An official of the name of Alfinger was appointed as the first Governor of this new settlement. He is said to have practised the most barbarous cruelties on the unfortunate Indians, some of which have already been referred to. Alfinger was succeeded by other officials of his nationality, who are said to have proved themselves somewhat less cruel rulers. But, on the whole, this colonizing scheme of the Welzers proved a dreary failure; they had little interest in the permanent occupation of the country, and sought merely for the gold and precious metals. Thus, with the knowledge that their occupation would be shortlived, they forced the Indians to ever more strenuous labours than those to which they were accustomed even at the hands of the Spaniards. In the end the country became depopulated. The Welzers shrugged their shoulders, and admitted that their utility was at an end in that district. With this the Spaniards took possession of the country once again.

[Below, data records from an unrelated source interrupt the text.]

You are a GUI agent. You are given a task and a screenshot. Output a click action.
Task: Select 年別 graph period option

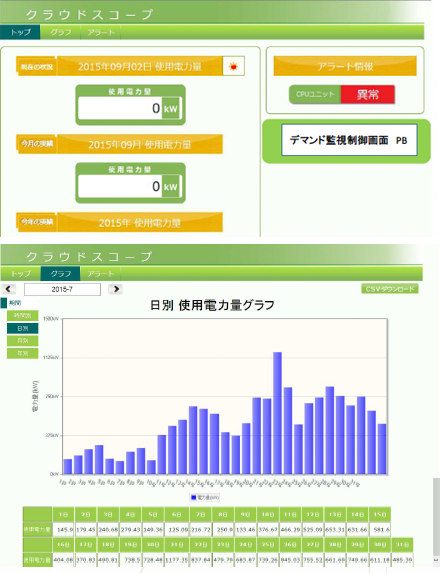point(23,353)
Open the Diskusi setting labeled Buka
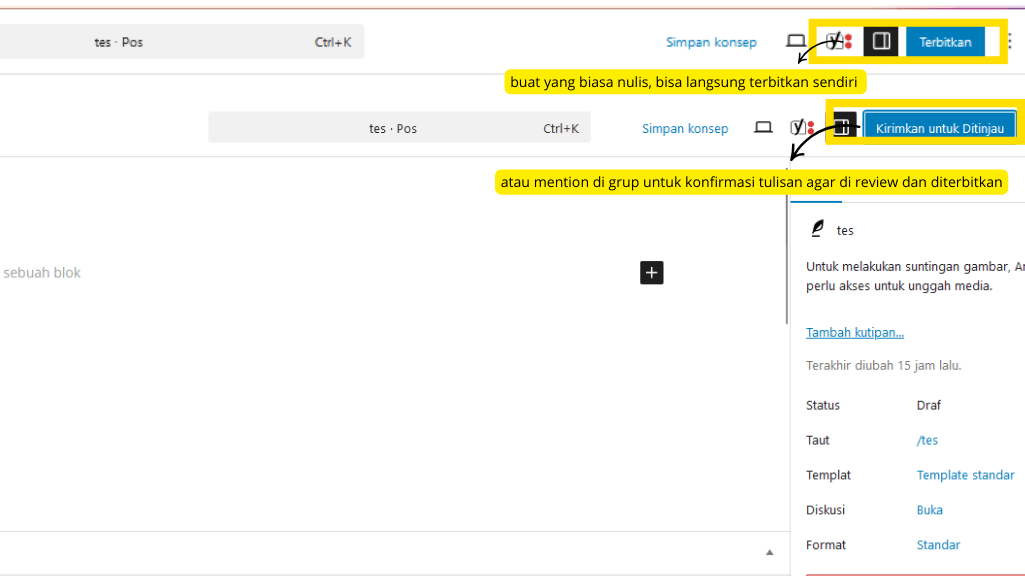The height and width of the screenshot is (576, 1025). pos(929,510)
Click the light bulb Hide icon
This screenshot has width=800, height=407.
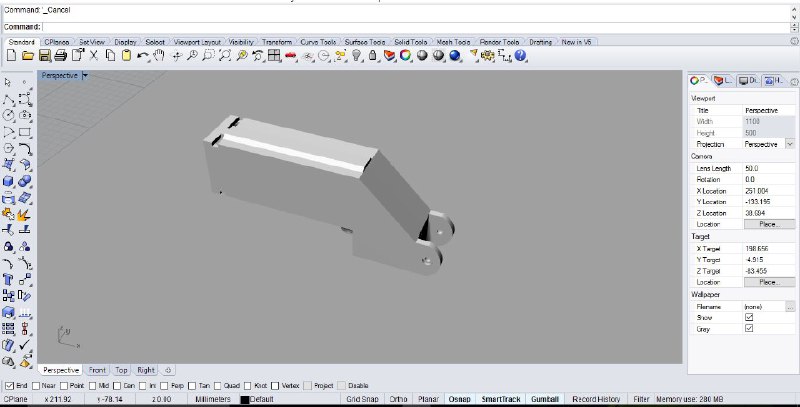358,56
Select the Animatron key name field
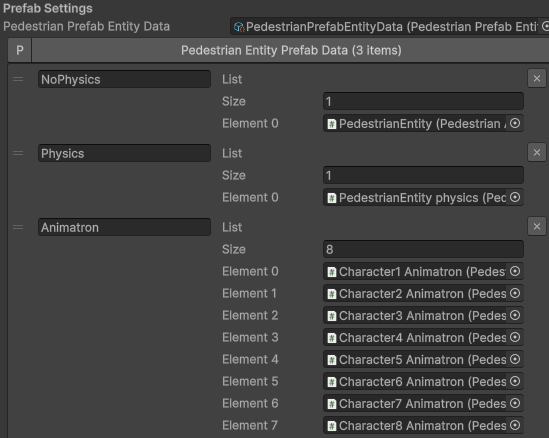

Gonzalo Jimines de Quesada now became prominent as a conquistador in the territory to the north of Peru, known then as New Granada. Quesada himself, although he lacked nothing of the courage and determination (frequently of a merciless order) of the average conquistador, was undoubtedly endowed with certain attributes which were possessed by very few of these hardy pioneers. For one thing he was scholarly; he had been given an elaborate education, and knew well how to put it to the best purposes. Quesada led an expedition up the Magdalena River. He had for companion Benalcazar. They approached the country from the south, occupied Popagan and Pasto, and founded Guayaquil. They also penetrated the Valley of Curacua and Bogotá, and thus traversed the whole Province. This brought them into contact with the Chibcha Indians. In the end these unfortunate beings were completely subdued, their civilization destroyed, and they themselves divided as slaves among the Spaniards.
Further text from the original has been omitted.